The process of phosphating aluminum and steel parts is typically listed as a conversion coating because the process involves metal removal as part of the reaction. However, it is not like anodizing or black oxide in that the phosphate coating is actually a precipitation reaction. The final surface is a layer of very fine phosphate crystals adhering to the surface of the metal. For paint and powder coatings, a phosphate coating has two main functions. First, the coating provides improved paint and powder coating adhesion since the phosphate crystals act as organic coating anchoring sites. Second, the phosphate layer acts as a corrosion barrier should the organic coating get scratched. In rust creep testing, the rust creep is reduced when phosphate is present under the paint layer or powder coat layer compared to no conversion layer under the organic coating. Phosphate can be used as a stand-alone coating for other purposes such as lubricity in parts forming but the other functions are beyond the scope of this report. The most common phosphating chemistries are iron phosphate, zinc phosphate, and manganese phosphate.

Most phosphating lines are single tank, three step, or five step processes.

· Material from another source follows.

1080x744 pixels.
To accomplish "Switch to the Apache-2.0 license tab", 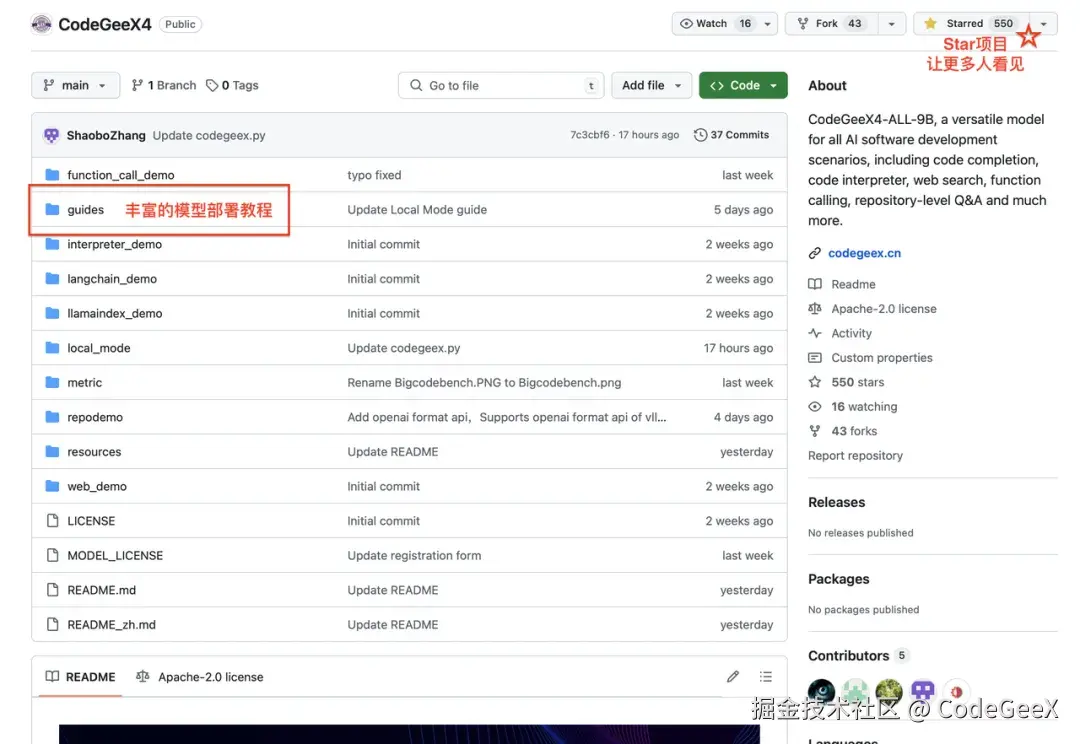I will point(200,677).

The three and five stage processes are:
Three Stage Process:

  1. Clean/phosphate.
  2. Rinse.
  3. Rinse/seal.

Five Stage Process:

  1. Clean.
  2. Rinse.
  3. Activated rinse.
  4. Phosphate.
  5. Rinse.

The single step processes will be more conservative of both water and energy compared to the three and five stage processes. the chemistry is phosphate free but still serves as a surface preparation stage for paint and powder coating. The three and five stage systems can typically be made more water efficient with flow optimization of the rinses, rinse recirculation, and rinse counter flow, and in some cases, reactive rinses. These systems can sometimes be made more energy efficient by switching to lower temperature phosphating chemistries.